This report on an advisory panel recommendation that all adult smokers be vaccinated for pneumococcal disease is competently done, and accurate as far as it goes. But it doesn’t go far enough.
The report correctly describes the actions of the CDC’s Advisory Committee on Immunization Practices (ACIP). It adequately cites dissension among panel members about the value of immunizing smokers under 40. It usefully reports the general limitations on the vaccine’s effectiveness.
But it ignores the core question the panel’s recommendation raises:
How effective will the recommendation be in preventing serious or fatal pneumococcal disease in the targeted population? How much money will be spent to save a life?
That consideration is often the driver of a public health recommendation. Certainly it’s been considered by the panel members. But it’s not raised here.
The story also reports statistics linking flu to pneumonia to death–without indicating that such links are very unlikely to apply to the targeted population.
The story reports per-dose price: $30 per dose for the most common form of the vaccine.
It might have been useful to do the math: If 50 percent of adult smokers got the recommended vaccine, it would cost about half a billion dollars annually.
The report leaves the most fundamental questions unanswered:
How vulnerable is the targeted population–adult smokers under 65 who have not been diagnosed with asthma or other chronic respiratory diseases–to pneumococcal disease, and especially to potentially deadly forms? And how good is the evidence that the current vaccine can reduce incidence?
This is a situation where the reporter should have sought the "number needed to treat" data: How many adult smokers would have to be vaccinated in order to prevent serious cases of the disease or death?
Further, the report cites the often-published statistic that pneumonia is linked to many of the 36,000. But this link exists almost exclusively in an elderly and immunocompromised population–not among otherwise healthy smokers under 65.
The report should have explicitly called out the minor risks of vaccination, and of the uNPRoven safety for women who are pregnant or who may become pregant.
Mentioning such risks is always important when dealing with a recommendation for a large population.
Given the fact that the report is about an advisory panel recommendation–not publication of new research–the reporter is not required to discuss the evidence underlying the statement.
But see the note below under "Quantification of Benefits of Treatment." This exposes a serious flaw in failing to explore the underlying evidence.
The story for the most part avoids exaggerating the risk of pneumococcal disease and the efficacy of the vaccine in preventing it.
Yet the story cites the often reported annual statistics linking flu, pneumonia and death. These statistics apply mostly to an elderly and immunocompromised population. The vaccine is already recommended for this population. The use of this statistic without questioning its applicability to the population in question falsely supports the case for the recommendation.
The story quotes a CDC epidemiologist and a physician representing a college health group who is skeptical of the recommendation. That’s borderline sufficient for discussion of a new population-wide vaccine recommendation.
We wish AP had sought commentary from an independent specialist in smoking-related disease and/or in pneumonia and other pneumococcal diseases.
As a matter of course, the story should have mentioned other ways adult smokers can reduce the risk of pneumococcal disease, especially in younger smokers where the wisdom of vaccination is questioned by some panel members.
The story implies correctly that pneumococcal vaccine is widely available.
The story correctly parses the facts that this is the first vaccine recommendation aimed at smokers, yet the treatment is currently in wide use.
The CDC has not issued a press release about the advisory committee’s recommendation.

» **Information supplied**:
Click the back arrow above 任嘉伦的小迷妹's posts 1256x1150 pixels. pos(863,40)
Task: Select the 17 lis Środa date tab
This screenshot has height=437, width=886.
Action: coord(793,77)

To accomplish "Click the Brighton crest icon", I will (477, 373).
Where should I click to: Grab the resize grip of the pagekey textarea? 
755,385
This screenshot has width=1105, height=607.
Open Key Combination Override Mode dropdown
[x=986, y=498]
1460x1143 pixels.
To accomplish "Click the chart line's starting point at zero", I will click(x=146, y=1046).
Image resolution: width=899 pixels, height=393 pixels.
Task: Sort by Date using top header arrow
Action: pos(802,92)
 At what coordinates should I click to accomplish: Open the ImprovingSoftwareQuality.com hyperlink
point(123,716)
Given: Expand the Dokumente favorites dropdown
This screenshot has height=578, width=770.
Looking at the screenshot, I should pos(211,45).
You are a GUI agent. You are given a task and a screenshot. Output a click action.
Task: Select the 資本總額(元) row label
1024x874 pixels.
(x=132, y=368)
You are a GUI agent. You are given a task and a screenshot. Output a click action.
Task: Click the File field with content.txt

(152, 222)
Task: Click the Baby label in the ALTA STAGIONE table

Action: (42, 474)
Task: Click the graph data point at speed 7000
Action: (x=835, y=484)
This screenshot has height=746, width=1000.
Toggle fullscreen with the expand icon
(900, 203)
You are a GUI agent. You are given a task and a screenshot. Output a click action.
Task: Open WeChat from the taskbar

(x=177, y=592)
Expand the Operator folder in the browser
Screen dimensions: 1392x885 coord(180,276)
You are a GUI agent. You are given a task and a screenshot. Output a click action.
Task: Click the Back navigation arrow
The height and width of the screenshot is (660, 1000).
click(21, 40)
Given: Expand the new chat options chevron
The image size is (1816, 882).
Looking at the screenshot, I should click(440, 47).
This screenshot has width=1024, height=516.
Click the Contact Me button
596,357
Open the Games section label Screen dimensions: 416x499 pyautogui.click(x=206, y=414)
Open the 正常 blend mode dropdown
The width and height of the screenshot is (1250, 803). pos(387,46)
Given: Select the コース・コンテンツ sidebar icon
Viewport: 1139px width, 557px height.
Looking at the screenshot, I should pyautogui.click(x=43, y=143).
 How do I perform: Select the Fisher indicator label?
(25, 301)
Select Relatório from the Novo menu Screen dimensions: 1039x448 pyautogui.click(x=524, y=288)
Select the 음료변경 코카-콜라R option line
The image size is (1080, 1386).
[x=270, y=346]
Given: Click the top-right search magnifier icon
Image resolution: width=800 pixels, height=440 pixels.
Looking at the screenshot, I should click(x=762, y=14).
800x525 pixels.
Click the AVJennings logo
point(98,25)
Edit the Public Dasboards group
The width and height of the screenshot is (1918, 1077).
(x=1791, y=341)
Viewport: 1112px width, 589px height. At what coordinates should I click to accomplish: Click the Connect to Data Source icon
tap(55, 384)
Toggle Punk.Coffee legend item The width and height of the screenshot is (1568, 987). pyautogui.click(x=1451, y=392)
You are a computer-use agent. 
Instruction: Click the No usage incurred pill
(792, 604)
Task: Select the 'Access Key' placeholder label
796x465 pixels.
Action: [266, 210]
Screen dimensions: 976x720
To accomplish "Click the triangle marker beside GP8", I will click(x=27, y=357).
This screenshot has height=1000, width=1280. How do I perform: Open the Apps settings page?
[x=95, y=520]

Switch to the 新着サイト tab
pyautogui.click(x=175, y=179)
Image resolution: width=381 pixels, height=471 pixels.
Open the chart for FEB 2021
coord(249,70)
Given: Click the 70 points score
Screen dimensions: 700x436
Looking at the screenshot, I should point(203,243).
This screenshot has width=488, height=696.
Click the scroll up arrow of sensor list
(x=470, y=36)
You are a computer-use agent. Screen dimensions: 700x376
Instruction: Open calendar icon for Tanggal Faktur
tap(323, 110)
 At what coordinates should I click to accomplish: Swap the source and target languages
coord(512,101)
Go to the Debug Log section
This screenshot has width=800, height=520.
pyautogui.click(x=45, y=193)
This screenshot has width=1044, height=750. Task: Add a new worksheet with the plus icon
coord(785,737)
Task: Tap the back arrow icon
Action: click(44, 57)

» **Problems and tasks**:
a – Answer these from the pneumococcal vaccine review:
(i) What per-dose price does the story report for the most common form of the vaccine?
(ii) Whom does the story quote?
(iii) Has the CDC issued a press release about the advisory committee's recommendation?
b – Reproduce word for word the part of the pneumococcal vaccine review from "The story also" up to and including "can reduce incidence?".
Answer from the pneumococcal vaccine review alone, setting the lines aside.

» **Written responses**:
a –
(i) $30 per dose.
(ii) A CDC epidemiologist and a physician representing a college health group who is skeptical of the recommendation.
(iii) No.

b –
The story also reports statistics linking flu to pneumonia to death–without indicating that such links are very unlikely to apply to the targeted population.
The story reports per-dose price: $30 per dose for the most common form of the vaccine.
It might have been useful to do the math: If 50 percent of adult smokers got the recommended vaccine, it would cost about half a billion dollars annually.
The report leaves the most fundamental questions unanswered:
How vulnerable is the targeted population–adult smokers under 65 who have not been diagnosed with asthma or other chronic respiratory diseases–to pneumococcal disease, and especially to potentially deadly forms? And how good is the evidence that the current vaccine can reduce incidence?